井上 多恵子 [プロフィール] :3月号

 組織の文化は、その組織の価値観や行動規範に基づき、その組織を構成する人たちが、日々どういった態度を取り、どんな行動をするかで決まる。トップが「組織をこう変えたい」と思って、社員に対して一方的に発信するだけでは、文化は変わらない。ウエブサイトや社内の壁に美辞麗句が並んでいたとしても、それらだけでは、そこで働く人たちの日々の態度や行動の変化にはつながりづらい。文化が変わっていくためには、日々の習慣がまず変わることが不可欠だ、とある組織開発のコンサルタントから聞いた。習慣が変わることが、日々の態度や行動を変えていくことに繋がるのだという。

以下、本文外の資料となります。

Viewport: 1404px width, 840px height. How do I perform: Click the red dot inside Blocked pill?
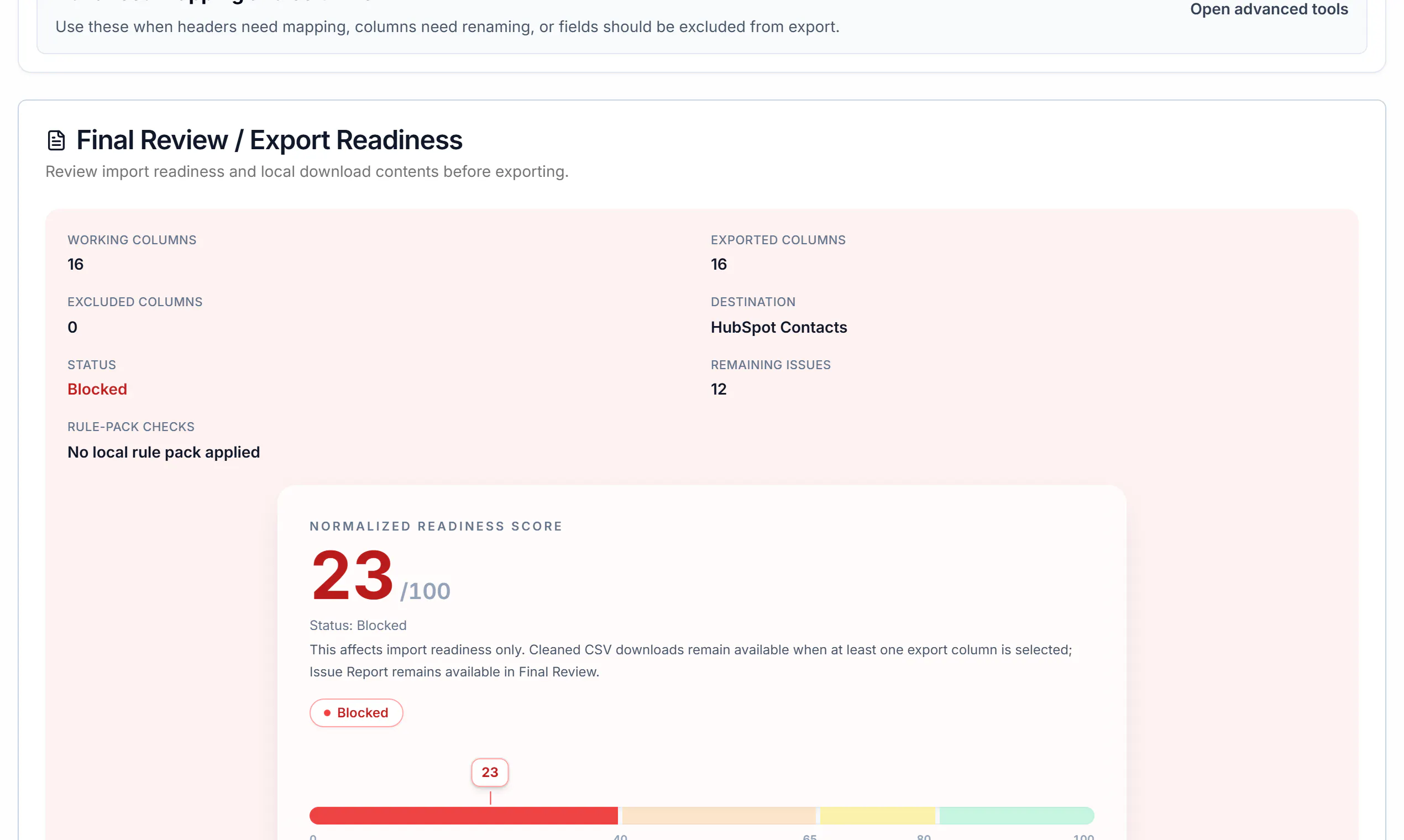[x=327, y=713]
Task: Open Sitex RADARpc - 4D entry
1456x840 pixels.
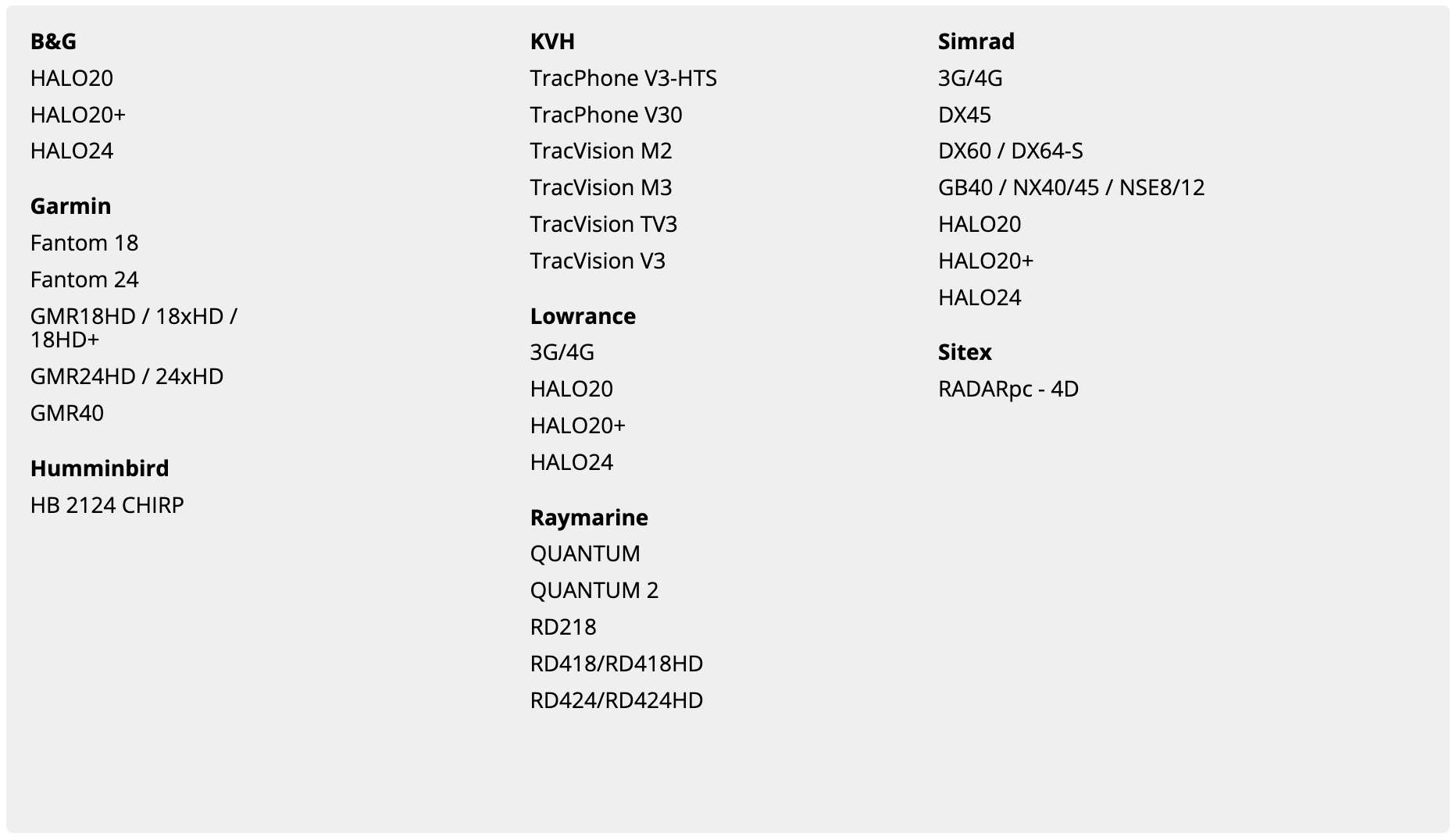Action: tap(1008, 389)

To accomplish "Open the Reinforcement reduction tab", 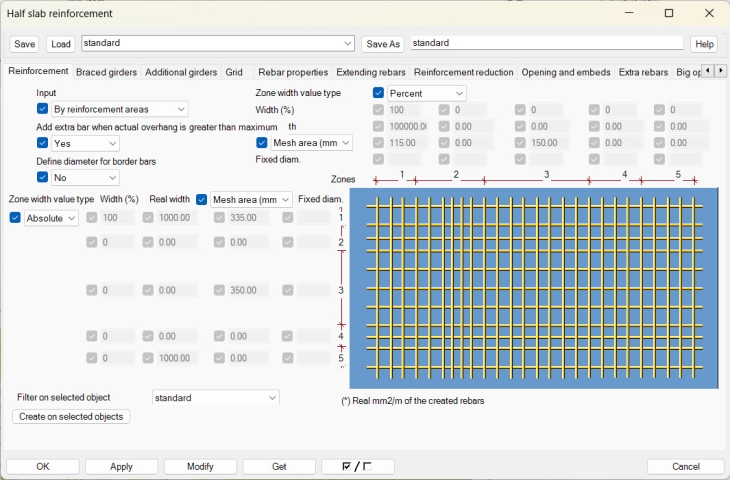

 とは言え、日々の習慣を変えるための具体的な方法が、私にはよくわからないでいた。例えば、心理的安全性が高い組織をつくるためにどうしたらいいのか。傾聴することや質問をすることなど、色々な方法が指南されている。しかし、それぞれの方法を効果的に実施するためには、高いスキルが求められる。日々振り返りを行うという方法もあるが、組織全体で行うのは容易ではない。上手くいかず、志半ばで終わってしまう場合もありそうだ。
 そんなモヤモヤした気持ちを抱えていたところ、先日あるポッドキャストで、「これは使えそう!」という方法を聞いた。アメリカ人の人事の方が、「失敗を恐れず、チャレンジをする文化の醸成」のためのヒントを共有していたのだ。「失敗を恐れず、チャレンジをせよ」というフレーズは、私も何度も聞いたことがある。だが、そういう組織で、実際にチャレンジをして失敗して何らかの罰を受けた人たちがいたら、チャレンジをしようとは思わなくなるのが普通だ。それに対して、人事の方が紹介していたのが、日々の業務の中で、全員でミニチャレンジに取り組むサイクルを回していく方法だ。具体的には、仕事でやっている何かを取り上げて、今までとは異なる結果を得るためのアイデアを皆でブレインストーミングをして出す。そして、実際に、それらを毎日一つずつ試していく。業績を大きく左右しない、ちょっとした試みに限定することで、上手くいかなくても大丈夫になる。アイデアを皆で出すこと、アイデアを試みること、そして、その試みから何を学んだのかを振り返る、ということを繰り返していくのが肝だ。そういう活動が日常化することで、「結果を恐れずにチャレンジをする」ことが習慣化されるとのこと。英語でModel the behavior you want to see.(見たいと思う態度を模範として見せる)という表現がある。まさに、チャレンジをして、そこから学ぶ姿勢を行動の中で示している例だ。
 例えば、身近な会議。「1時間の会議を30分に短縮するために、何ができるか?」というお題に対して、どんなアイデアを出しうるだろう。参加者が事前に資料を読み込むことで各議題を説明する時間を省き、会議では、不明点の質問をする形にするのも一案だ。あるいは、質問を事前に募っておき、それらに答える形で資料を明確化して事前配布しておくと、会議でのQAは不要になる。そうすることで、会議では、議論だけに徹することができるようになる。議論する際も、話が長い方への対策として、例えば意見を述べる際は1分以内に限定することで、簡潔に意見を述べることができるよう、事前に準備をしておいてもらうことができる。議論が脇道にそれたり、空中戦になったりしないように、オンラインでもホワイトボード機能などを使って、議論するお題と、意見のポイントを可視化しておくのも効果的だ。実験的に毎回一つのアイデアを試してみて、以前との違いを検証してみる。「実験」という表現を使うことで、「実験」だから、上手くいかないことも当然ある、という気持ちになることができる。
 「会議の参加者を半減する」というお題は、どうだろう。「発言をしないなら出席は不要」と言われるアメリカにならって、発言をする必要がある人に、出席者を限ってみてもいい。情報のアップデートは、議事録を読むことで対応できる。議題が複数ある場合は、議題を絞った短い時間の会議を複数実施し、議題に関係がある人だけが出席するようにできると、効果的だ。オンラインだと会議室の空きを調べて予約する手間が不要なので、短い時間の会議も開催しやすい。
 今やっていることに何らかの変化をつける場合には、「より短い時間で、より少ない人数で、より低いコストで、より質の高いものを」といった観点から考えると良い。「より質の高いものを」は更に、継続性、環境への影響、多様性、顧客視点などから考えることができる。顧客視点も満足、幸福感、達成感、自信、ワクワクなど、複数考えることができる。こういった様々な視点があり得るので、今やっていることを少し工夫してみる方法は色々とありそうだ。皆さんも、日々のちょっとした工夫で、失敗を恐れずチャレンジする習慣をまずは身につけてみませんか。